When Demetrius was besieging the Rhodians [*](In 305-304 B.C.) he seized in one of the suburbs a painting of the

artist Protogenes in which he portrayed Ialysus. The Rhodians sent a herald to him and besought him to spare the painting. He replied that he would sooner destroy the statues and portraits of his father than that painting. [*](The painting was seen by Cicero (Orator, 2 (5)) at Rhodes; later it was carried to Rome and placed in the temple of Peace (Pliny, Nat. Hist. xxxv. 36 (102)).) And coming to terms with the Rhodians, he left his great siege-engine, the Citytaker, [*](This engine is described by Diodorus, xx. 48, and Plutarch, Life of Demetrius, chap. xxi. (898 B).) with them to serve as a token of his prowess and of their courage. [*](The story is told by Plutarch in his Life of Demetrius, chap. xxii. (898 E); Pliny, Nat. Hist. xxxv. 36 (105); and Aulus Gellius, xv. 31.)

The Athenians revolted, and when he had taken their city, which was already in serious straits from lack of food, an assembly of the people was immediof grain. [*](Cf. Plutarch’s Life of Demetrius, chap. xxxiv. (905 B).)In speaking about this before them he lapsed into a barbarism. One of those sitting there repeated the phrase as it should have been spoken, and he said, For this correction, then, I give you eight thousand bushels more.

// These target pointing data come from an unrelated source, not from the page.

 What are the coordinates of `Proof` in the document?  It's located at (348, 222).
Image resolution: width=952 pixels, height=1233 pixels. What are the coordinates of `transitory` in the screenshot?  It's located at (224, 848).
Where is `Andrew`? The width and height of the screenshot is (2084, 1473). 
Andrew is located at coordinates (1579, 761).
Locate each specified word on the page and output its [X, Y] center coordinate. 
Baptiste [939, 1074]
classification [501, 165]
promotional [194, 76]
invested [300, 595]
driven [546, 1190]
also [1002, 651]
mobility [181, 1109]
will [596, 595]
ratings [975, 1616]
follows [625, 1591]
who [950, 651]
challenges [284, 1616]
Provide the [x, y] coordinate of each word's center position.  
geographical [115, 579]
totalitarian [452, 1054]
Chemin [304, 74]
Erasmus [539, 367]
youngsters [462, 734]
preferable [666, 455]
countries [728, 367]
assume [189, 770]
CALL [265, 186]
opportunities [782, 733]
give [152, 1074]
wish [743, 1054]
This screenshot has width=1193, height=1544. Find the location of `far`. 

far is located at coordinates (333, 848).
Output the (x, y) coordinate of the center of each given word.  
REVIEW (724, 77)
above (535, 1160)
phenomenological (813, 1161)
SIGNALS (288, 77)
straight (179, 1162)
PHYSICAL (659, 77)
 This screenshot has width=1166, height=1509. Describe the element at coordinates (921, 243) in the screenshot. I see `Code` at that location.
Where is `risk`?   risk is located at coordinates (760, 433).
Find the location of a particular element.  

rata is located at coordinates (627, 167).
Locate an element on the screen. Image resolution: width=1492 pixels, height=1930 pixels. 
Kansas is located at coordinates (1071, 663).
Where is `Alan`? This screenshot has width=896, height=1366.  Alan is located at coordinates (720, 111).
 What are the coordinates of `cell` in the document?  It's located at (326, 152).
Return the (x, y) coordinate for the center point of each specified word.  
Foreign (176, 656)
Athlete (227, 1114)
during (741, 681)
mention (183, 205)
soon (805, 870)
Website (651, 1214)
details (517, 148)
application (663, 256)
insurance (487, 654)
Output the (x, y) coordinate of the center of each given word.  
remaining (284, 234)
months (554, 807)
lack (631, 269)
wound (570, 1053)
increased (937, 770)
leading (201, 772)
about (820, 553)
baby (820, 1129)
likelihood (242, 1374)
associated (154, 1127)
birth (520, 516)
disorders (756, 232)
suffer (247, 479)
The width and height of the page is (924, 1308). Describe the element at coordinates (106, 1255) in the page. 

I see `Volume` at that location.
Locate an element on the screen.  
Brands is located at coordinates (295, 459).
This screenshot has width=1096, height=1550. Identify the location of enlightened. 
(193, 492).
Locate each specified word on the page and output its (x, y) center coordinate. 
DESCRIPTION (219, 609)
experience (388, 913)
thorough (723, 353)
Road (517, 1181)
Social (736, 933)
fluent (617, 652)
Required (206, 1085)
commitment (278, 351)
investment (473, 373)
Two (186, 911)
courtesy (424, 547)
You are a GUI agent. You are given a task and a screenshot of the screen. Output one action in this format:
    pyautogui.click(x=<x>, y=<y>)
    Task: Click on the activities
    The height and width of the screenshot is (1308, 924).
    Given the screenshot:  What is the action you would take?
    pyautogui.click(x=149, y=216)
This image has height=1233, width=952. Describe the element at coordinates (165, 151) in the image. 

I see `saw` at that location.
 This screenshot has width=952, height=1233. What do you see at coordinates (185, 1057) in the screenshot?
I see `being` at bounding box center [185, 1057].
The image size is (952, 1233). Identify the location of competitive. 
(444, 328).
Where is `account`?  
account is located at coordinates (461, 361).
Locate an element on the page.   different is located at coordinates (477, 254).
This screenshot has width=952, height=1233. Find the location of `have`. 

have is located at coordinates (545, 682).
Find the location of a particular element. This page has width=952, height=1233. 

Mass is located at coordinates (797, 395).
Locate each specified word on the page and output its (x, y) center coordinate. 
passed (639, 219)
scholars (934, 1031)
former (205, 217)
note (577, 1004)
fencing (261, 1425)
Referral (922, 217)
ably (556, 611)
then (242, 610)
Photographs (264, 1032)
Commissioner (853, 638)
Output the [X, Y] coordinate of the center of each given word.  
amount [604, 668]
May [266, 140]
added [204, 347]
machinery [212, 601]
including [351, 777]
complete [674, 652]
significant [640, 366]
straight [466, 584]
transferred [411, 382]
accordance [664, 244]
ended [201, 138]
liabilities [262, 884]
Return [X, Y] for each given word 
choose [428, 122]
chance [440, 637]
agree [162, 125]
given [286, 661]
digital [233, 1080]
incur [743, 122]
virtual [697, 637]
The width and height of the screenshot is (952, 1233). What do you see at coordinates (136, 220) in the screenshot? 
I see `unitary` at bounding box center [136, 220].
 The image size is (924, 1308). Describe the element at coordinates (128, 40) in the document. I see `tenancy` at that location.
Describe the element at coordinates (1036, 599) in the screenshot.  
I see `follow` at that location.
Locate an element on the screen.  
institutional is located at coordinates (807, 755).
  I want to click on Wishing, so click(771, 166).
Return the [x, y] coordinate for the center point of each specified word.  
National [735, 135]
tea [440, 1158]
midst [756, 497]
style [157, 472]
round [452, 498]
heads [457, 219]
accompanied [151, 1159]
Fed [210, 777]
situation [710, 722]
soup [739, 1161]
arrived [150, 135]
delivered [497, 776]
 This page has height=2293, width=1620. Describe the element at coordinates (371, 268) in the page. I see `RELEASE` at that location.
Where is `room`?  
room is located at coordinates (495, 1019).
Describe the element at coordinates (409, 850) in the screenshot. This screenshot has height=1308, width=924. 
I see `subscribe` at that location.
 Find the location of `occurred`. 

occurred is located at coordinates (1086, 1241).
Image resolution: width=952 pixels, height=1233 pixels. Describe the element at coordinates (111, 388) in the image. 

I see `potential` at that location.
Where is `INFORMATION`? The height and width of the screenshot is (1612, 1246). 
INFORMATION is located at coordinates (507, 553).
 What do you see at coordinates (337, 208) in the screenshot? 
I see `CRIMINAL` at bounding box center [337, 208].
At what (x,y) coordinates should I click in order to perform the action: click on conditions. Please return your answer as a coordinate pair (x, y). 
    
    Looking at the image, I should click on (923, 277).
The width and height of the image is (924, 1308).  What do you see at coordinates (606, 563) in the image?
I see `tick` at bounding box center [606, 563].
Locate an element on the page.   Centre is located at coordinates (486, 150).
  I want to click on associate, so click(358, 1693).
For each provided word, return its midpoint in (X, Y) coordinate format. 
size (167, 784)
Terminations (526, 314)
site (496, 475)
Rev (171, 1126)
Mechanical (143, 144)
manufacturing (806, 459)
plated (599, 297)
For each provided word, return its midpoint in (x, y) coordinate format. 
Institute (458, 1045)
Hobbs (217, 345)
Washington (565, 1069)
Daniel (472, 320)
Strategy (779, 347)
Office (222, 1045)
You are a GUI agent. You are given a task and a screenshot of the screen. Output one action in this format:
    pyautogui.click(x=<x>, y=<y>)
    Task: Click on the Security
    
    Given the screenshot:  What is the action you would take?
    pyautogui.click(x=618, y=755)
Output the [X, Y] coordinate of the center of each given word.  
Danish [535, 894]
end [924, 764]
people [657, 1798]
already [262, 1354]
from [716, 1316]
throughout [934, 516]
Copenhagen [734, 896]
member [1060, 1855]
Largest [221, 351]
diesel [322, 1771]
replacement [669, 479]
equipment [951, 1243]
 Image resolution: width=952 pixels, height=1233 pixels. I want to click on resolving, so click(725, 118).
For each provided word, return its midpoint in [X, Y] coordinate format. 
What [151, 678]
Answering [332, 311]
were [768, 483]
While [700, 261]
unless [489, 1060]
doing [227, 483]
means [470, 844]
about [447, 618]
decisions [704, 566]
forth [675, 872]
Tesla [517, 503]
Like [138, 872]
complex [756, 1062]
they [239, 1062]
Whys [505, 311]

When Demetrius, the father of Antigonus the Second, had been taken captive, he sent one of his friends and urged Antigonus to pay no attention if he should write anything under compulsion of Seleucus, and not to withdraw from the cities; but Antigonus of his own accord wrote to Seleucus resigning to him his whole kingdom and offering to surrender himself as a hostage on condition that his father Demetrius be released. [*](Cf. Plutarch’s Life of Demetrius, chap. li. (914 D).)

When Antigonus was about to engage in a naval battle against Ptolemy’s generals, the pilot said that the ships of the enemy far outnumbered their own. But, said Antigonus, how many ships do you think my own presence here is equivalent to ? [*](Cf. Moralia, 545 B, and Plutarch’s Life of Pelopidas, chap. ii. (278 D), both showing variation in wording and details; also Athenaeus, 209 E, and Gulick’s note in the L.C.L., vol. ii. p. 447.)

Once when he was withdrawing before the advance of the enemy, he said that he was not fleeing, but was following up his advantage, which lay in the rear.

When a young man, son of a brave father, but not himself having any reputation for being a good soldier, suggested the propriety of his receiving his father’s emoluments, Antigonus said, My boy, I give pay and presents for the excellence of a man, not for the excellence of his father.